Married. Josepha Heifetz, 27, concert pianist, daughter of Violinist Jascha Heifetz; and Robert Byrne, 27, editor of Western Construction, a San Francisco engineering trade magazine; in San Francisco.
Died. Oscar Torp, 64, President of the Norwegian Storting (Parliament), onetime (1951-55) Prime Minister, who disapproved Norway's traditional neutrality, influenced its decision to join NATO; of a cerebral hemorrhage; in Oslo.
Died. William E. Rappard, 75, economist, Manhattan-born founder and director (until 1955) of the Graduate Institute of International Studies at the University of Geneva, Switzerland's observer at the Paris Peace Conference, who was instrumental in bringing the League of Nations to Geneva, became first director of the League's Mandates Section; of a cerebral hemorrhage; in Geneva.
Died. Alvan Tufts Fuller, 80, onetime (1925-29) Republican governor of Massachusetts, who backed up the state judiciary, decided not to delay the electrocution of Nicola Sacco and Bartolomeo Vanzetti beyond Aug. 23, 1927; in Boston. A wealthy auto dealer (Packard) and onetime (1917-21) U.S. Congressman, Fuller was beset by pressure from near and far to intervene in behalf of the condemned men. After he appointed a committee headed by Harvard President A. Lawrence Lowell, which reviewed all testimony and supported the jury's decision that Sacco and Vanzetti were guilty of murder, the New York Times editorialized that "the condemned have had every opportunity which the law affords." Nonetheless, agitators charged that Millionaire Fuller and Brahmin Lowell were predisposed against the immigrant, anarchist Italians. On completion of his second term, Fuller--who never cashed a paycheck as Congressman or governor--returned to his business, became noted in Boston as a patron of arts and music.
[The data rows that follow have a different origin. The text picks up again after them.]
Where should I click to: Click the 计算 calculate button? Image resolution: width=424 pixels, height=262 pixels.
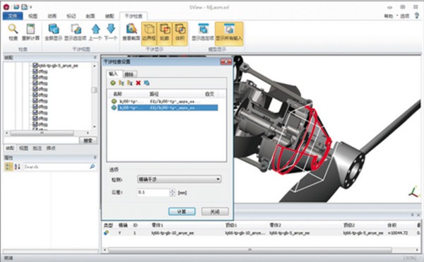tap(182, 211)
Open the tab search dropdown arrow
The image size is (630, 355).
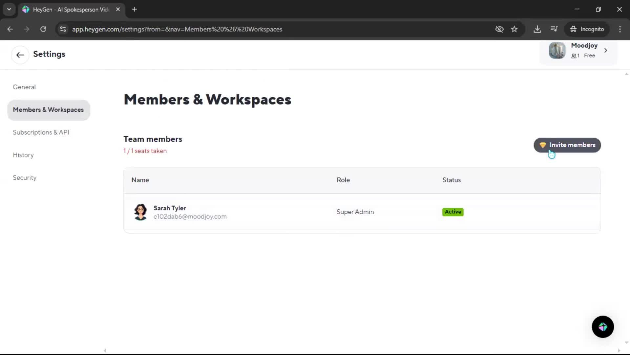[x=9, y=9]
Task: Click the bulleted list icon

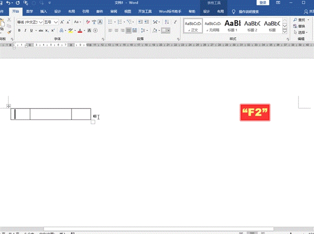Action: coord(110,22)
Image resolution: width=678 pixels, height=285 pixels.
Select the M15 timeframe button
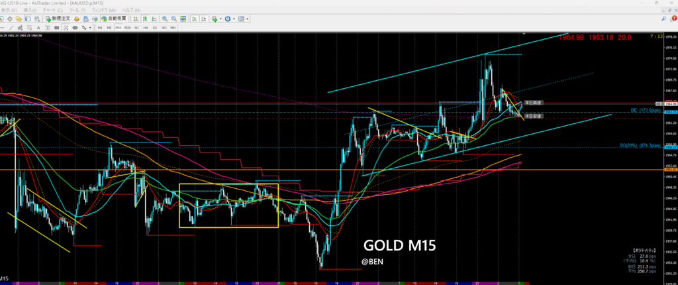pos(117,29)
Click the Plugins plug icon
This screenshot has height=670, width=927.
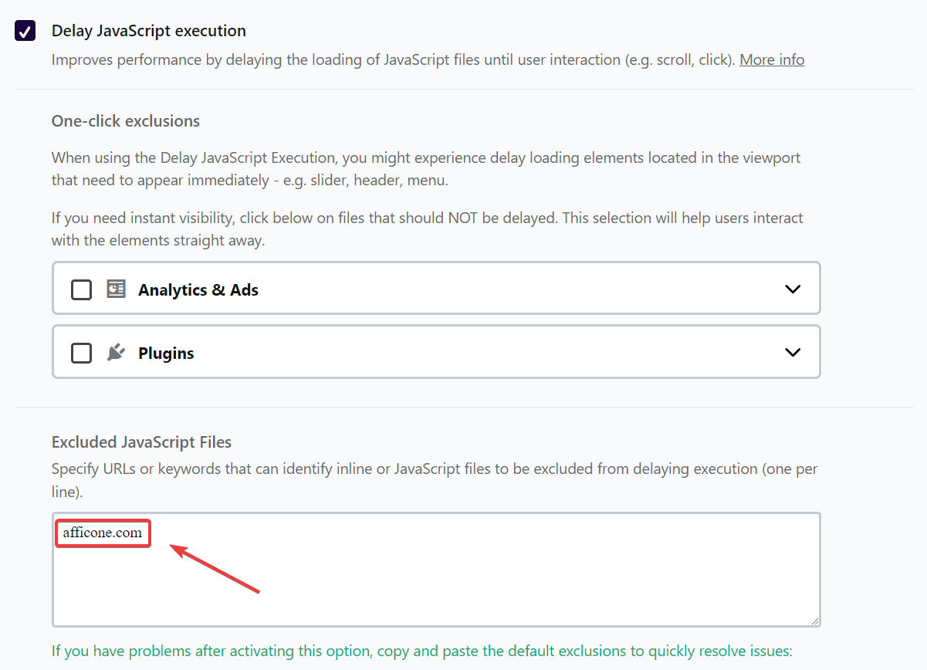coord(115,352)
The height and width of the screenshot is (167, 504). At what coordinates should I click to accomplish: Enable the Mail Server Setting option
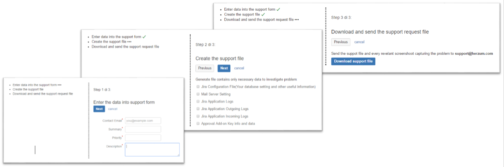coord(198,94)
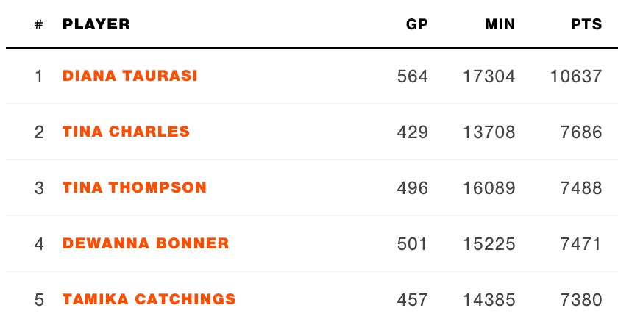Click Diana Taurasi's 564 games played

click(411, 76)
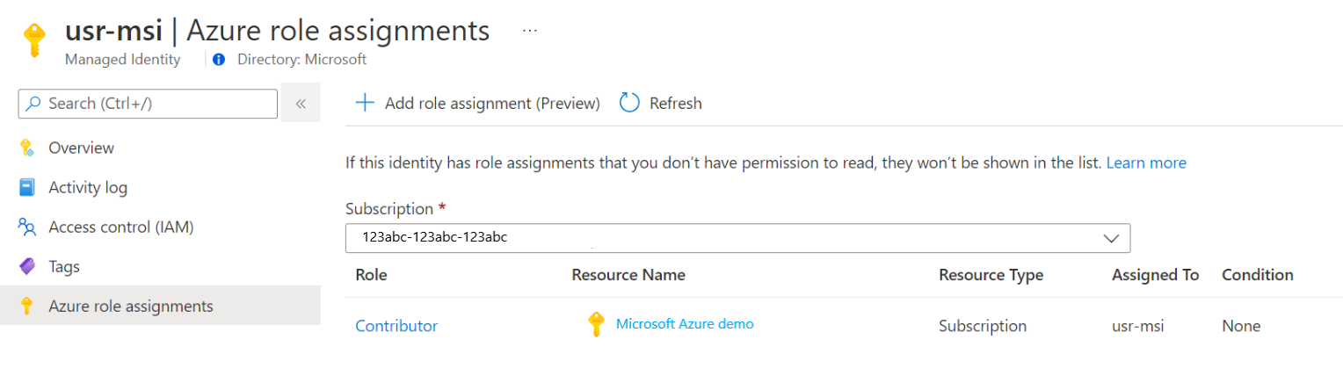1343x390 pixels.
Task: Click the usr-msi managed identity key icon
Action: (x=34, y=40)
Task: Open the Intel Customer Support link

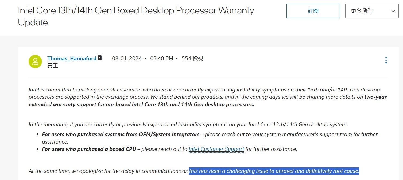Action: point(216,149)
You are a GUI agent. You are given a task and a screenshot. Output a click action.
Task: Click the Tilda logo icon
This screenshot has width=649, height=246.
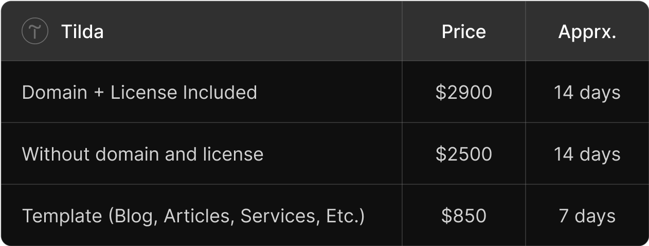coord(35,32)
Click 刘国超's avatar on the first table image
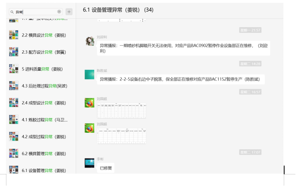Screen dimensions: 301x188 pyautogui.click(x=90, y=103)
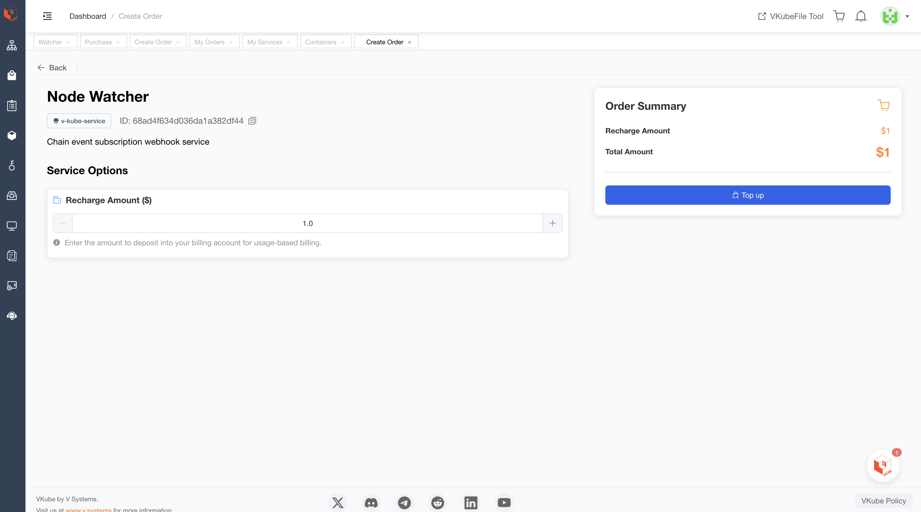Go Back to previous page
Screen dimensions: 921x512
(52, 68)
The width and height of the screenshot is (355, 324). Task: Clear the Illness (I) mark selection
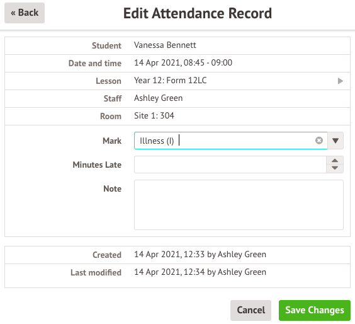tap(319, 141)
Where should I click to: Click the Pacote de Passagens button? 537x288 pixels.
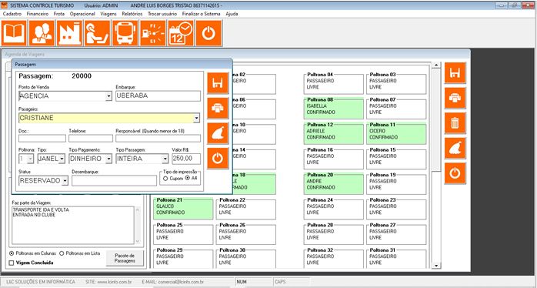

Died. John Shaffer Phipps, 83, financier, lawyer, polo player and father of polo players, lavish traveler (he once hired a private, nine-car train--three for ponies, three for people, three for baggage--for a trip to Florida, also took more than 100 trunks on a European voyage), owner of race horses (Parnassus, Level Lea); in Palm Beach, Fla. Son of Andrew Carnegie's partner Henry Phipps, and uncle of Pologician Winston Guest, John Phipps was a director of U.S. Steel Corp., W. R. Grace & Co., the Hanover Bank.